Tuesday, January 13, 2009

Roast Turkey


Preheat oven 325 F

12 lb turkey serves 6. Roast 4 1/2 hours.

Melt 1/2 stick margarine
Put in a dab of Tabasco sauce

Clean turkey: Pull out giblets and other innerds. Put them in a large saucepan covered with water: leftover onions, celery, poultry seasoning, salt, pepper, Tabasco and parsley. Simmer and drain later for stock for gravy.

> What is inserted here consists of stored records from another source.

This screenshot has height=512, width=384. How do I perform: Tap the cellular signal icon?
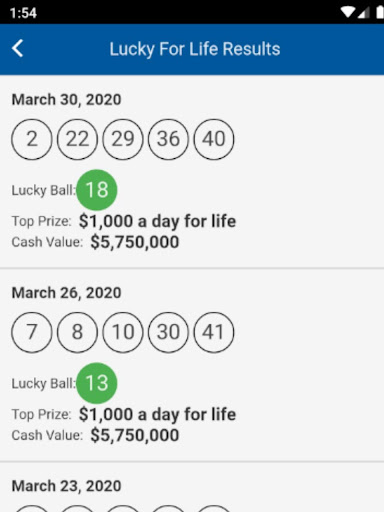click(x=363, y=13)
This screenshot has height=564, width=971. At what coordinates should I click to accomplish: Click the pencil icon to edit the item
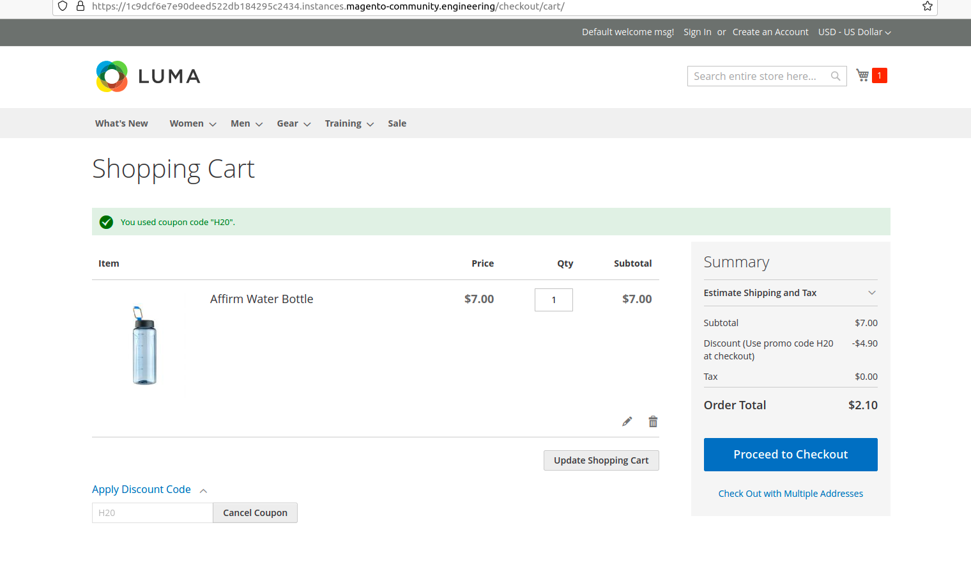coord(627,421)
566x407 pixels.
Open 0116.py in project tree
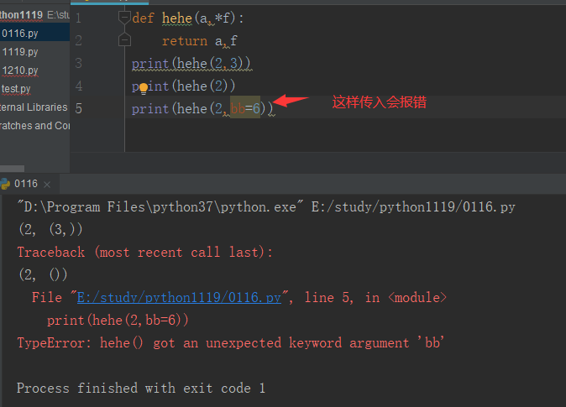tap(20, 34)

Wash turkey inside and out with cool water. Pull out kidney and lungs which are attached to turkey wall. Let drain. Pat dry neck and breast cavity with paper towels and salt and pepper. Put margarine sauce on back and place on rack in roaster pan. Stuff insides not too full. Put wings under neck. Stuff breast and close legs. Rub margarine on outside breast and legs. Salt and pepper outside. Use turkey thermometer. Roast 20 min. per pound for birds under 18 lbs. Over 18 lbs, roast at 15 min. per lb. Let stand 20 min. before carving.

Stuffing:
1 pkg Arnolds stuffing
1 pkg Pepperidge Farm Herb stuffing
any stale bread, cornbread or biscuit crumbs
chopped celery
chopped onions
2 sticks margarine
2 cups boiling water

Mix stuffing crumbs. Add diced onion & celery. Add poultry seasoning and sage. Melt margarine in with the boiling water. Pour over stuffing. Stir well.

Gravy:
Boil drippings in pan. Add flour mixed with milk and hot water.
Stir and season with salt and pepper if necessary.